So, the symptoms of today’s problem are a wierd mess of COM+, DCOM, certificate and domain-related errors including, but not limited to:
- Kerberos problems (EventID: 7)
- Logon problems (Event ID: 1054)
- COM/DCOM problems (EventID: 10016)
- DNS/Socket problems (EventID: 11004)
- Occasional LSASS/Socket problems (EventID: 10107)
- A collection of certificate autoenrollment errors (EventID: 15)
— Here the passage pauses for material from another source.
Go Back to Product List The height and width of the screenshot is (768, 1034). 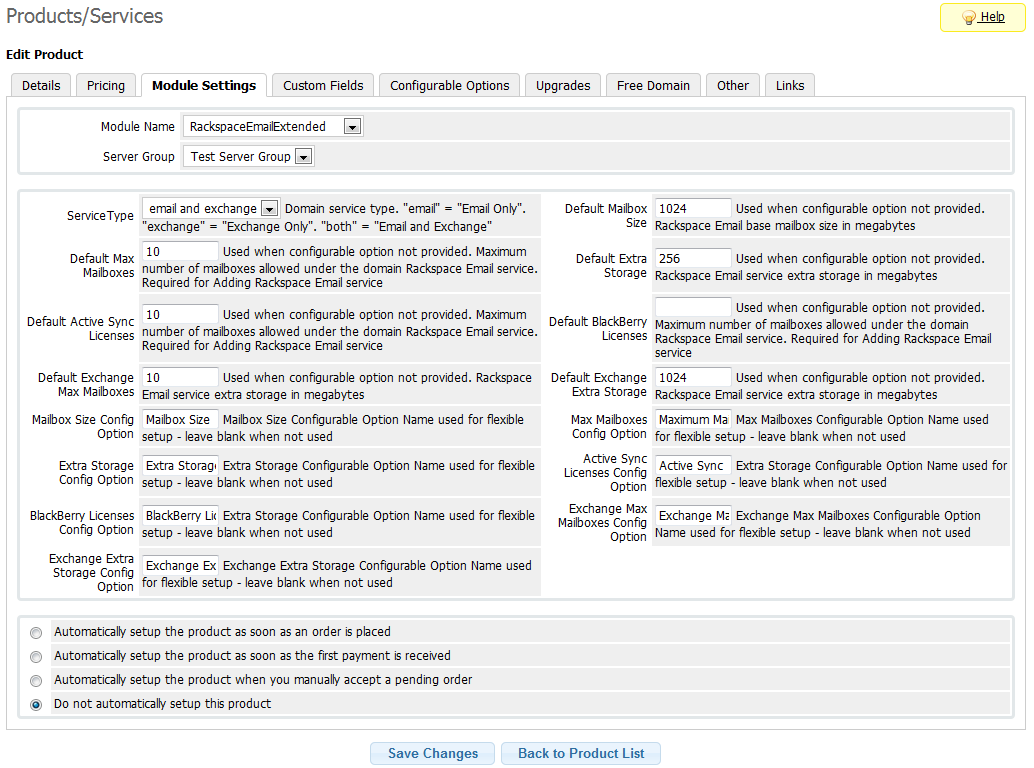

And, I’m sure, a bunch of others too tedious to list. Among other bizzare symptoms, are Kerberos errors on machines that have exactly the right time, errors saying “unable to contact the domain controller” even though it’s one hop away and (the reason we discovered it) you can’t see those machines from any of Microsoft’s management tools (SCMS, MOMS, etc). Doesn’t happen on all the computers, which are largely identical, just some, some of the time.
The googling you can do for these seemingly-unrelated, completely obscure errors is epic; there’s something about combination of opaque error messages and time pressure that brings out the tribal-shamanism impulse in even the most soi-disant technically-inclined, and with a vengeance. And I’m sure that closed-source software, wildly inadequate instrumentation and the fact that nobody else in the herd knows what the fuck is going on either doesn’t help. Restart the server! Rejoin the domain! Rebuild the domain completely, and change NICs! Edit registry keys! Burn incense! Turn the AC down five degrees! Swing cats about by their tails! But not black cats, use only white cats, that’s the trick!
Most of my time isn’t spent actually solving problems anymore, it’s spent filtering out the garbage between me and the solution. Warren Ellis once wrote that: “the Singularity is the last trench of the religious impulse in the technocratic community”, but the more problems I have to fix on these black-box machines the more I think that for most people any excuse to get superstitious will do it, technocrat or not. All this technology, and you don’t even have to wait ’til sundown anymore to find out who’s afraid of the dark.
Here’s the trick: read your logs, and read them in order. Build up some sort of mental model where cause leads to effect, make a theory and test the theory and if it’s wrong, roll back your changes, make another theory and test that. When one of them works, that is the one you write down. Don’t clutter up google with the rest!
Science works, bitches; get your pseudoshamanist cargo-cult bullshit off my internet.
The real problem turns out to be a race condition between networking and all the things that rely on it – it can take just a hair longer, in this modern age of peppy computers running crappy software, to heat up that card, autonegotiate your duplexing and be assigned an IP address than it can to do all the other fancy things that rely on it, that in many cases (like “where’s the domain controller?”) just assume that it’s there.
In situations where you need for users to receive software, implement folder redirection, or run new scripts in a single logon, apply a GPO with the setting Always wait for the network at computer startup and logon to the computer. This setting is located under Computer Configuration\Administrative Templates\System\Logon in the Group Policy Object Editor. For this setting to take effect, Group Policy must be refreshed or the computer restarted.
So make the change and reboot. And just like that, poof, it’s gone.